That's it. I've had enough. Now it's personal.
I just offered -- in far too much detail -- WHY the AG's intervention indicates a failure -- the many failures -- of ICANN to incorporate the public interest into its decision making.
And it was either blown off and/or dismissed as "a stretch".
Similarly, Greg dismisses the thousands of opponents of the Ethos sale as mindless, uneducated bots. I was one of those bots.
If I didn't know you guys and like and respect you personally I would have said some very bad words by now. But having calmed down, it has become crystal clear to me you guys -- and the mindset you bring to the debate -- are Part Of The Problem. You haven't just drunk the ICANN koolaid, you've bathed in it. Loyalty to this poor mutation of multistakeholderism -- that shuts out the most important stakeholder -- prevails. And if ALAC can't be the agent of change that ICANN needs to help it understand the needs of the world outside the bubble, nobody else will, at least internally. Enter the CA AG, and soon others.
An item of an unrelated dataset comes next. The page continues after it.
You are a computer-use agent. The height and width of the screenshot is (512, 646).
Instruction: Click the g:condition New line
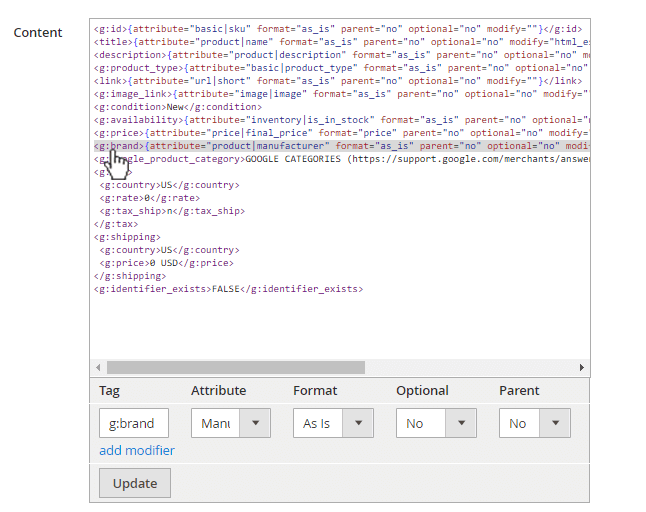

I expect this level of dismissal and derision from GNSO constituencies who have always treated ALAC with the attitude of "so why are you still here?" But I don't expect it from within the only community explicitly charged with representing to ICANN those who are not part of the buyer-seller-consultant food chain. My how this place has changed from 2013. It's truly sad. Even sadder is that when the change does inevitably happen, you'll never see it coming because you were oblivious all along. At least I can say that I tried.
It's telling that all the positive response I've received to my comments yesterday were not posted here. Some came by private email, and some came on social media. Are they too intimidated to speak here, or have they just given up on being able to change ICANN from within? Don't know, don't care, same result.
Bring it on. And it will be brought on, if the wilful oblivion continues. Your ongoing fearmongering continues to not advance your case; California's approach to privacy is
almost lock-step with the GDPR. I could easily counter-fearmonger if pressed, but it's a tactic of desperation. What I do know is that the AG *might* make bad decisions, but ICANN already *has*, so the quality of decisions can't get much worse.